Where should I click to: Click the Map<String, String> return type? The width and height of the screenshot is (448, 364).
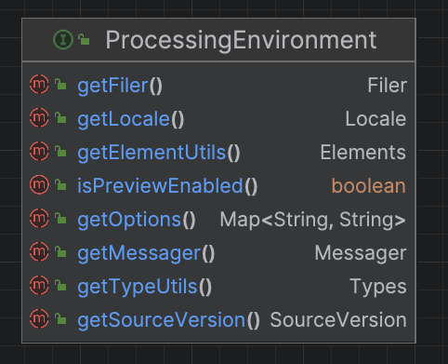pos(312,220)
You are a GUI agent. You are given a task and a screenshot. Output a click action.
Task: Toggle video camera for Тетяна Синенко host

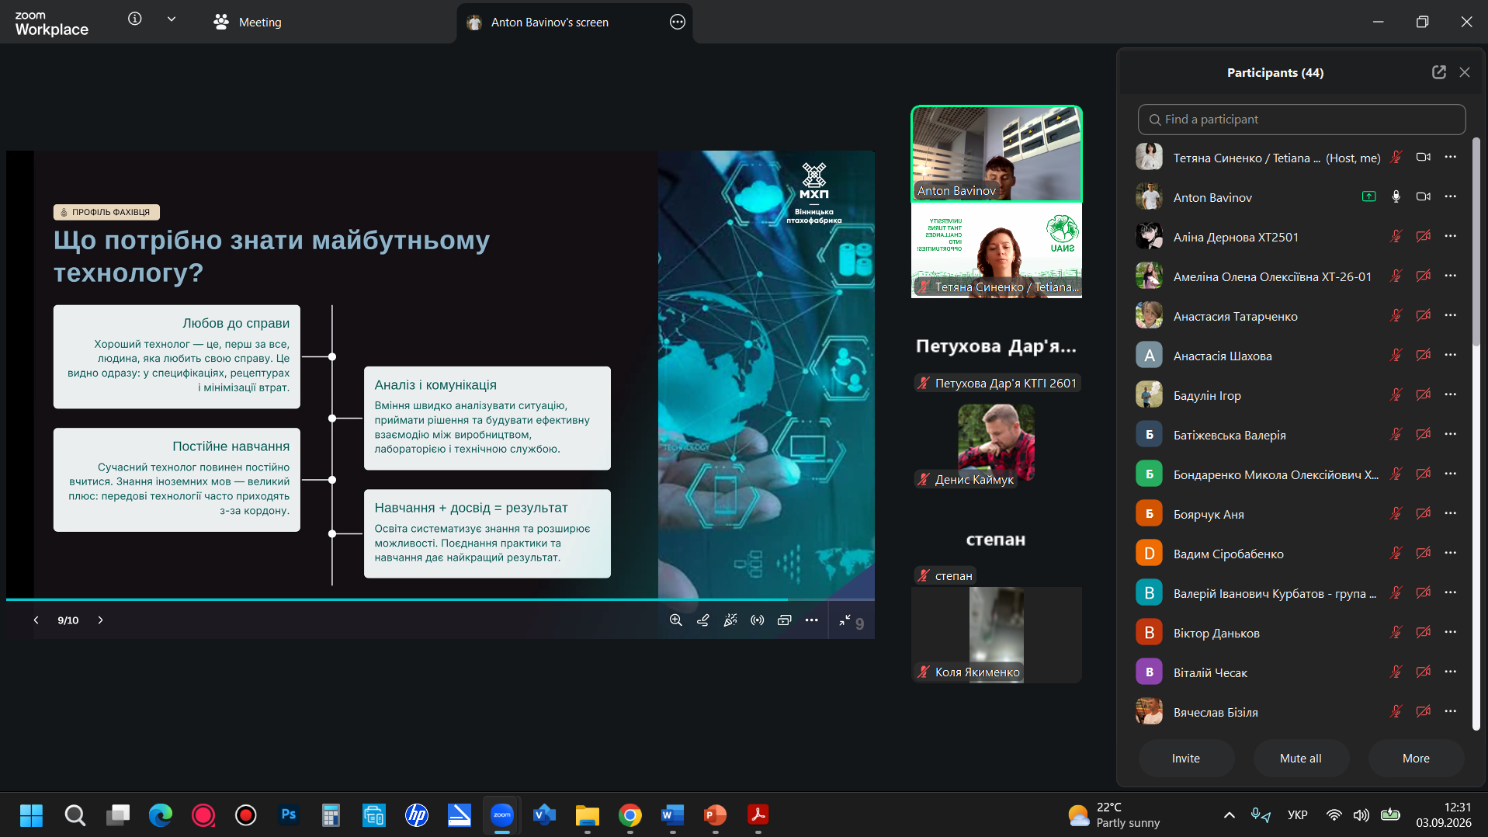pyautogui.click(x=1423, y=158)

* * *

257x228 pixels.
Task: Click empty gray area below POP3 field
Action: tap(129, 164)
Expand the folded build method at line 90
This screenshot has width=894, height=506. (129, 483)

▶ _Exercise requirements_
Look above for the line with "Where should I" and the line with "You are a GUI"; set down those two lines and all lines between them exactly, without pictures and without anything else.

▶ _Solution for this task_
Where should I click to: Click the Map<String, String> return type? The width and height of the screenshot is (448, 364).
pos(312,220)
You are a GUI agent. You are given a task and a screenshot. Output a click action.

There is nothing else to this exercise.